参院広島選挙区は2人区で、自民と野党のすみ分けが続いている。「野党が本気で2議席目を狙う可能性は少ない」とみられている。「そもそも案里氏が割り込んだのが混乱の原因で、落選した溝手顕正元参院幹事長の再出馬か、系列候補が出馬すれば元に戻るだけ」(自民県連)だからだ。

これに対し、衆院広島3区は与野党激突となるのは確実だ。自民県連はすでに候補者選定を進めているとされ、克行氏が辞職すれば時間を置かずに候補を擁立する構えだ。野党も統一候補擁立に全力を挙げることになるが、「圧倒的な保守地盤の広島で、自民に対抗できる知名度と実績のある候補者探しは困難」(国民民主幹部)との見方も多い。

唯一の対抗馬と目されるのは2017年衆院選で河井氏に約2万票差まで迫った塩村文夏氏。
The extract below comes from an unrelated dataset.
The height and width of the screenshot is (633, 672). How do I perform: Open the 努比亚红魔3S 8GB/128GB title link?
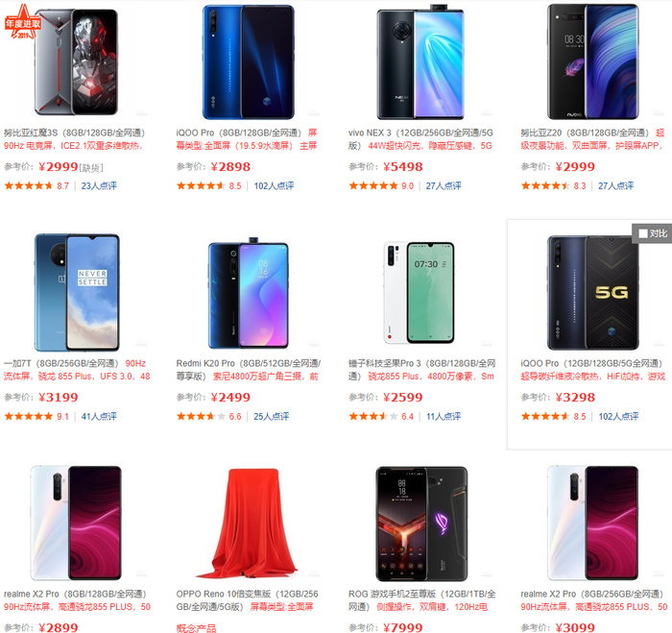pyautogui.click(x=75, y=133)

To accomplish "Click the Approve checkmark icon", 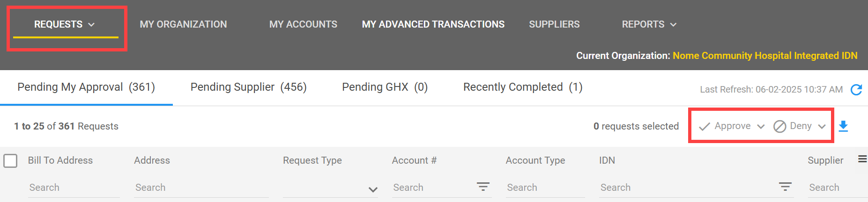I will [x=704, y=126].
しかし、同氏は2019年夏の参院選東京選挙区から立憲民主党公認で出馬、当選したばかり。元グラビアアイドルで広島でも知名度抜群だが、辞職して改めて衆院選に挑む政治的メリットは少ない。

有力な野党統一候補が見つからない限り、広島3区補選も自民勝利の可能性が出てくる。4月26日の衆院静岡4区補選は、自民が圧勝して安倍政権の窮地脱出のきっかけとなった。広島2補選も自民勝利となれば、安倍首相もその後の政局運営の主導権を維持できる。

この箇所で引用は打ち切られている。